**What to produce:** Quote only the lines that start at the line with "You are a computer-use agent." and run to the end of the entries; omit the pictures.

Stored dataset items
# # # #
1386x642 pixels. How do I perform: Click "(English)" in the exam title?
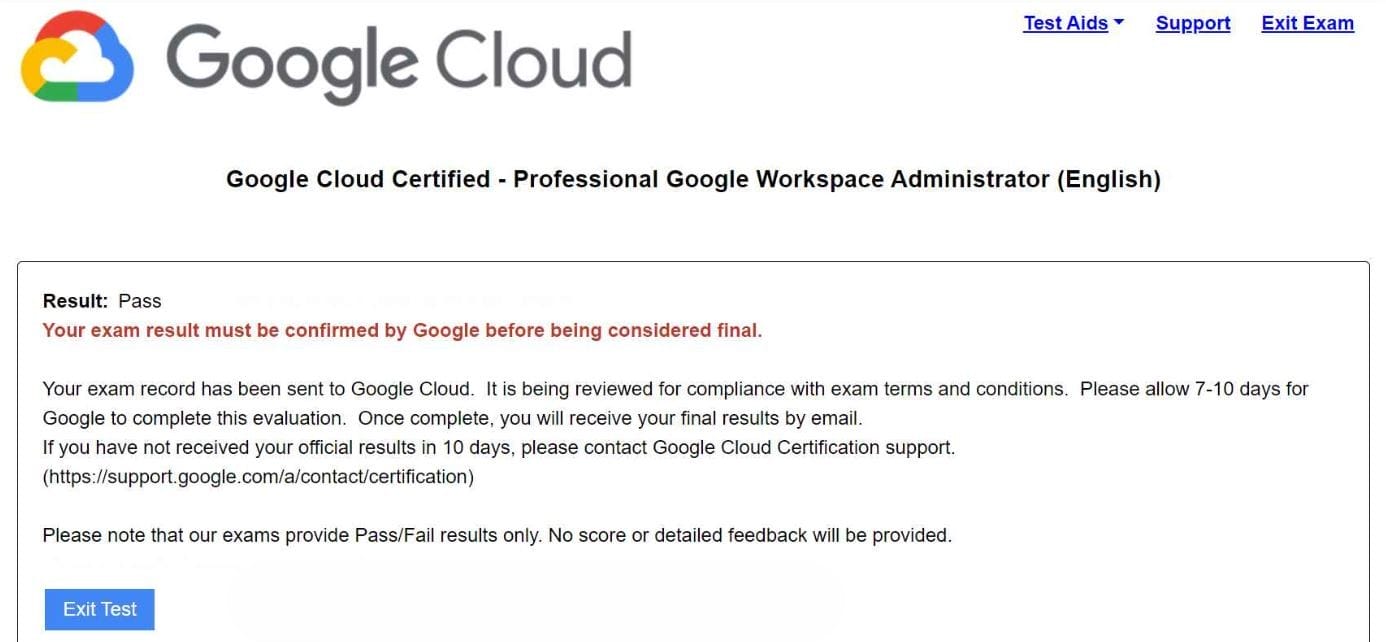coord(1107,179)
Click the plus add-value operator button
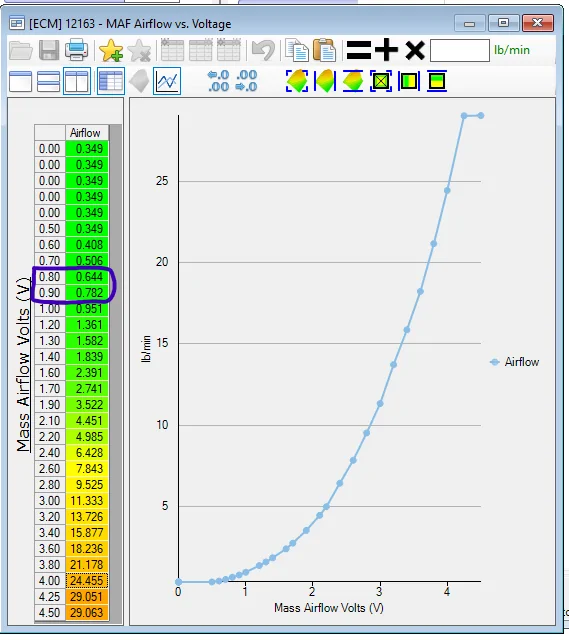Image resolution: width=569 pixels, height=640 pixels. pyautogui.click(x=387, y=51)
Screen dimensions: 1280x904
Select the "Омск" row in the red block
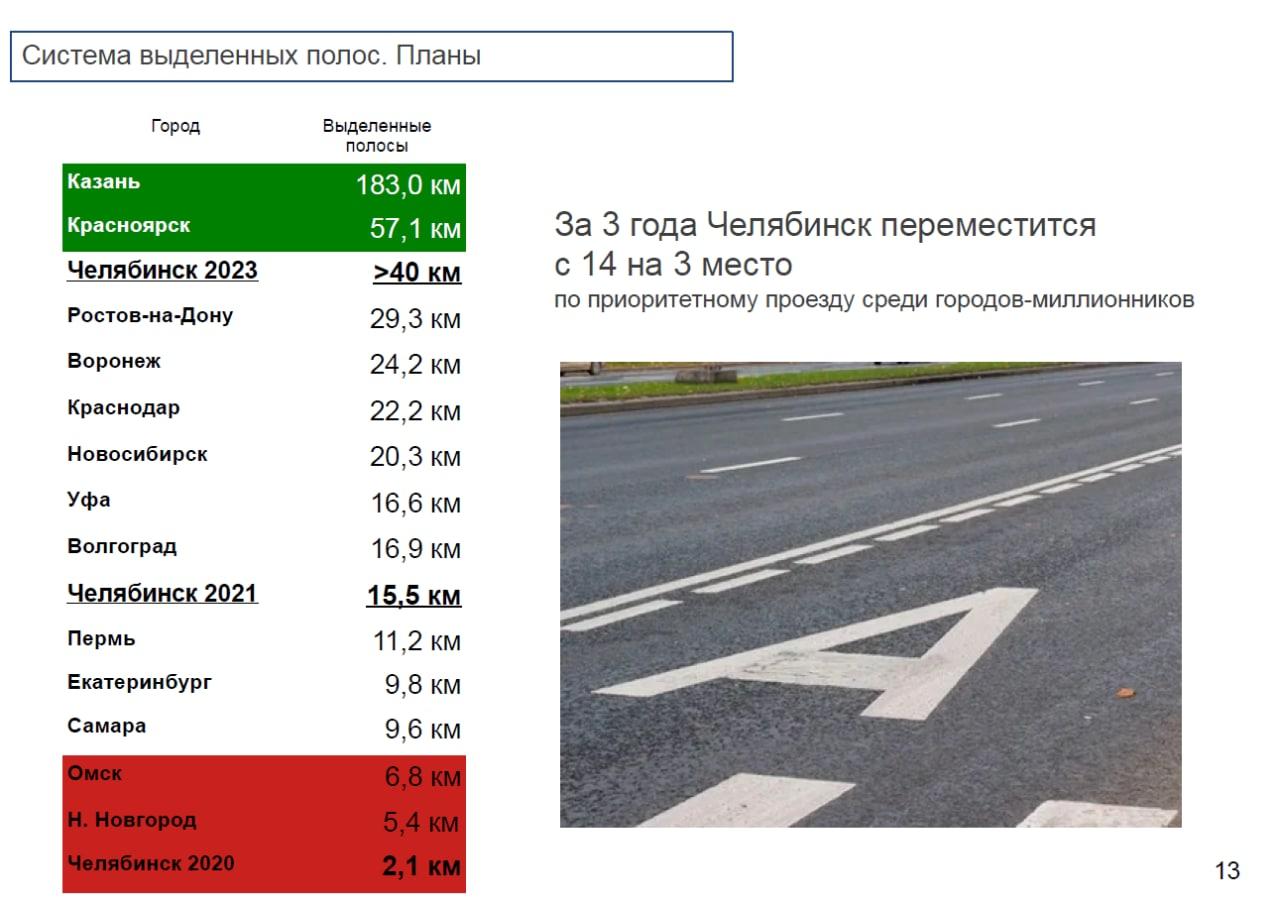(95, 773)
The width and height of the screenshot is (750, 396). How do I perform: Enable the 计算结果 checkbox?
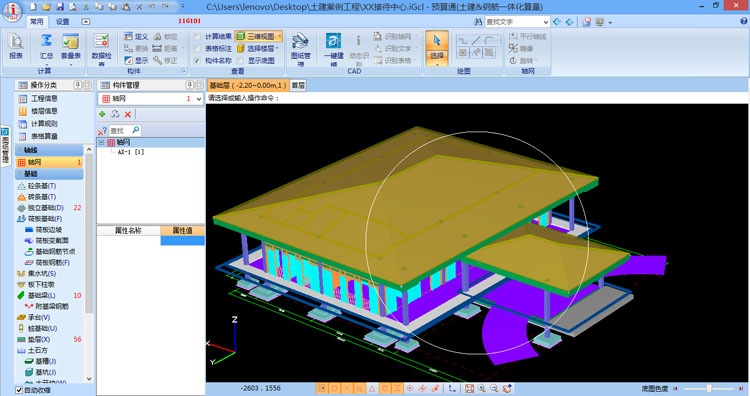[197, 36]
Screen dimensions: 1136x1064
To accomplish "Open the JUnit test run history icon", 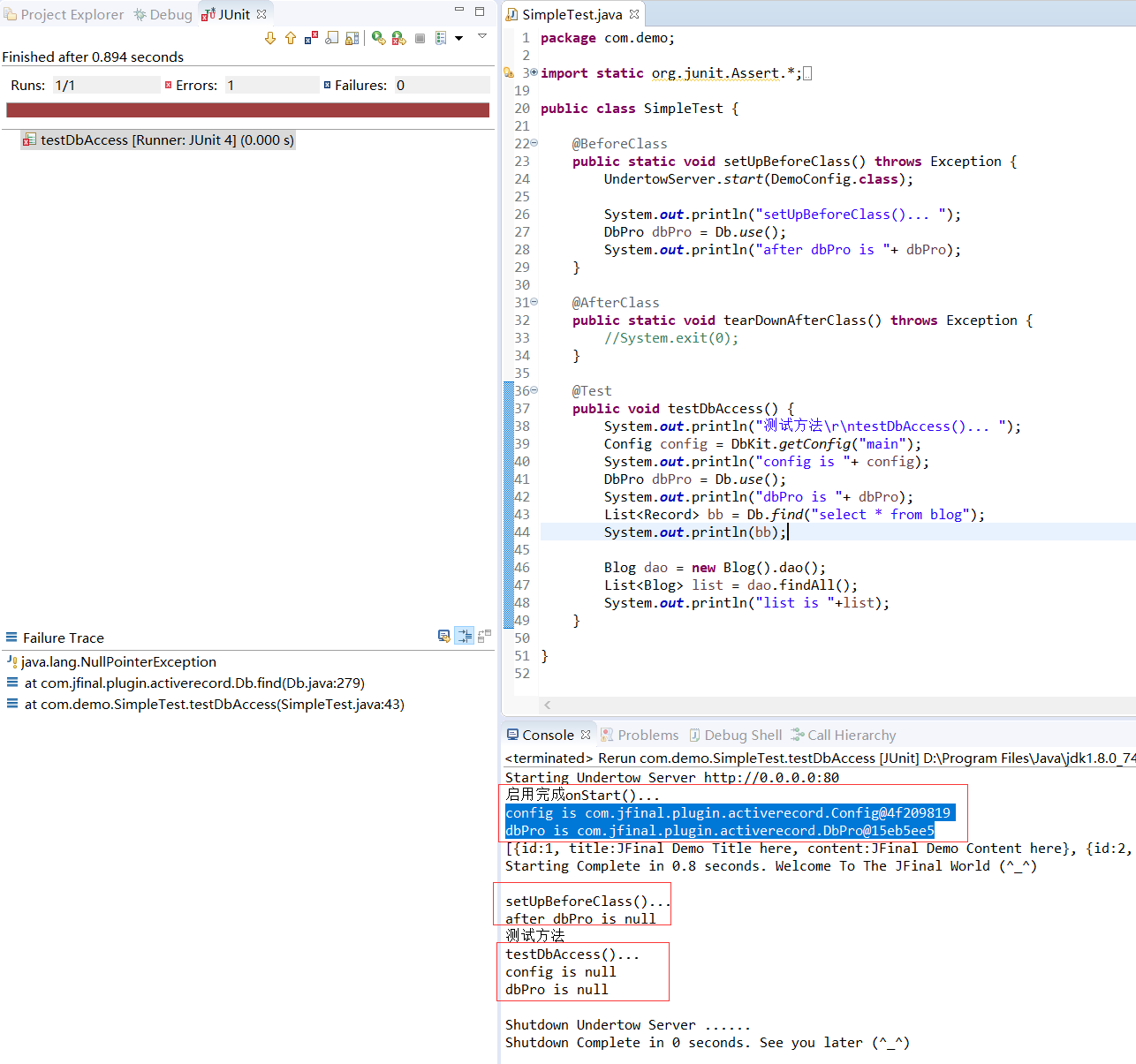I will point(441,38).
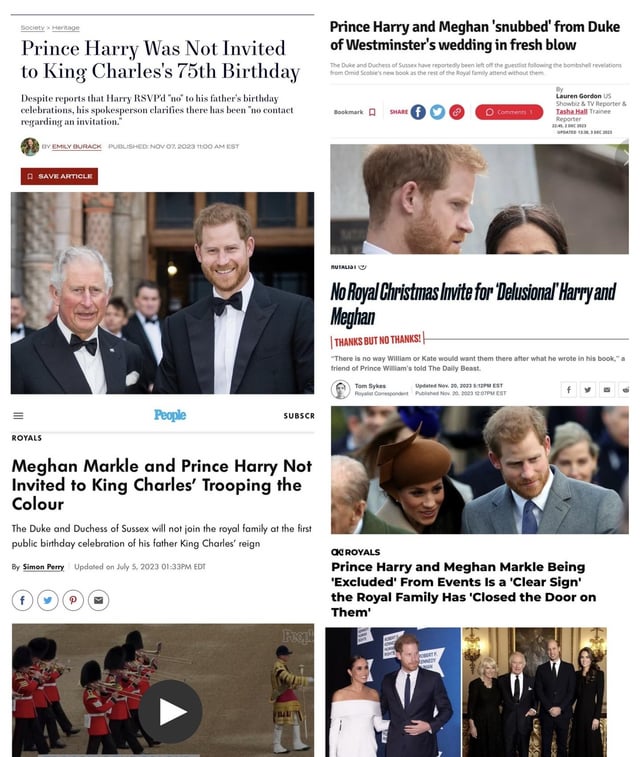Share wedding snub article on Twitter
Screen dimensions: 640x757
pyautogui.click(x=437, y=112)
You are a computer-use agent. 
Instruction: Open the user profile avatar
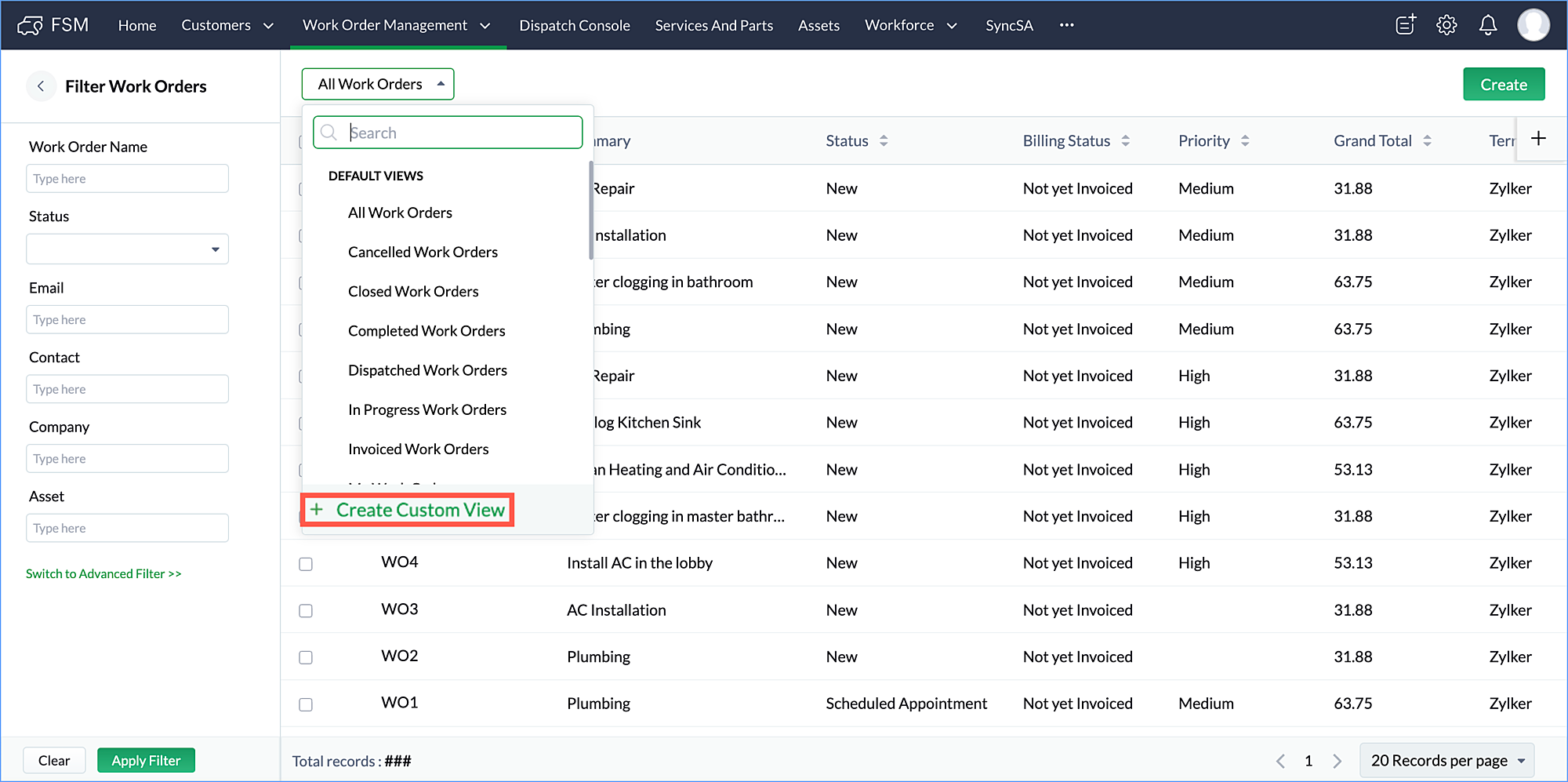coord(1533,25)
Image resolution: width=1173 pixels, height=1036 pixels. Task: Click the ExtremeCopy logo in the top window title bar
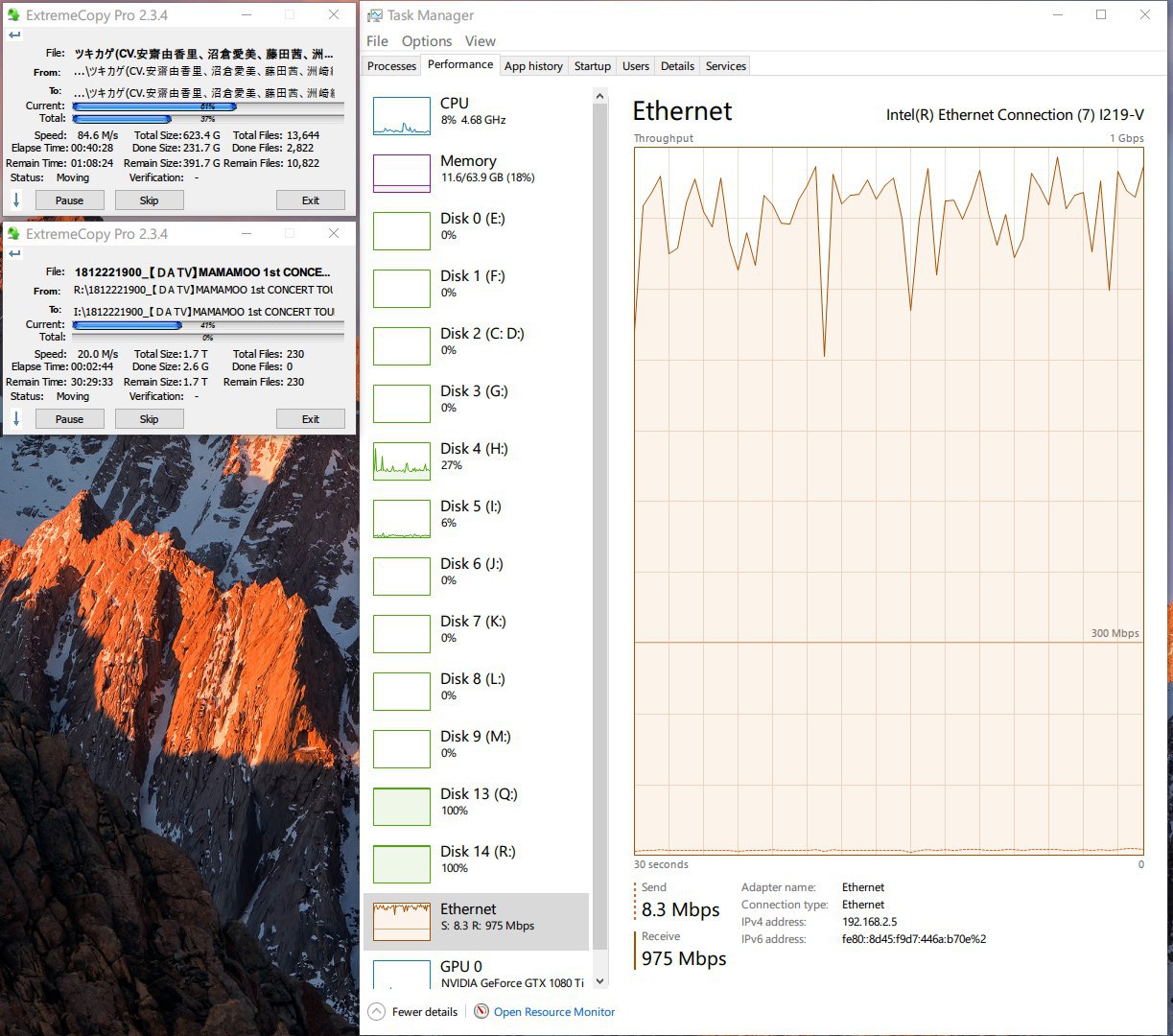(x=13, y=15)
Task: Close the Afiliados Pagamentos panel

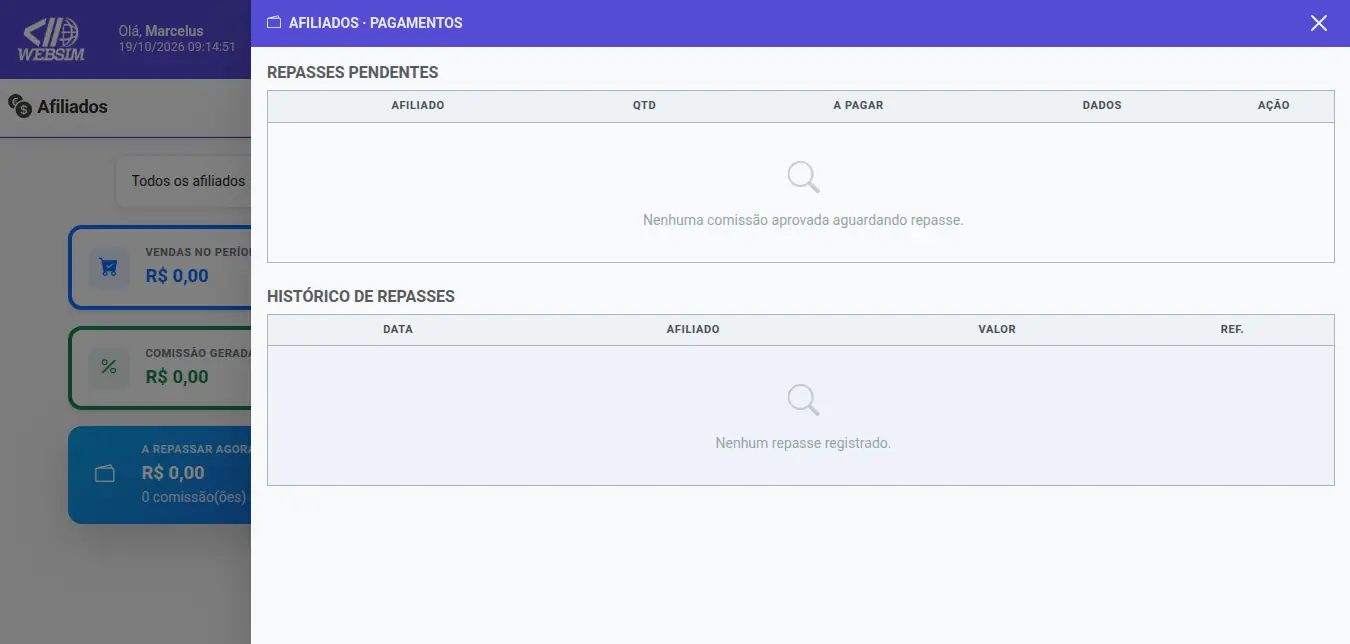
# # # #
**Written reply:**
You are a computer-use agent. 
Instruction: Open the user profile avatar
coord(1533,25)
Image resolution: width=1173 pixels, height=1036 pixels. Task: Click the ExtremeCopy logo in the top window title bar
(x=13, y=15)
Task: Close the Afiliados Pagamentos panel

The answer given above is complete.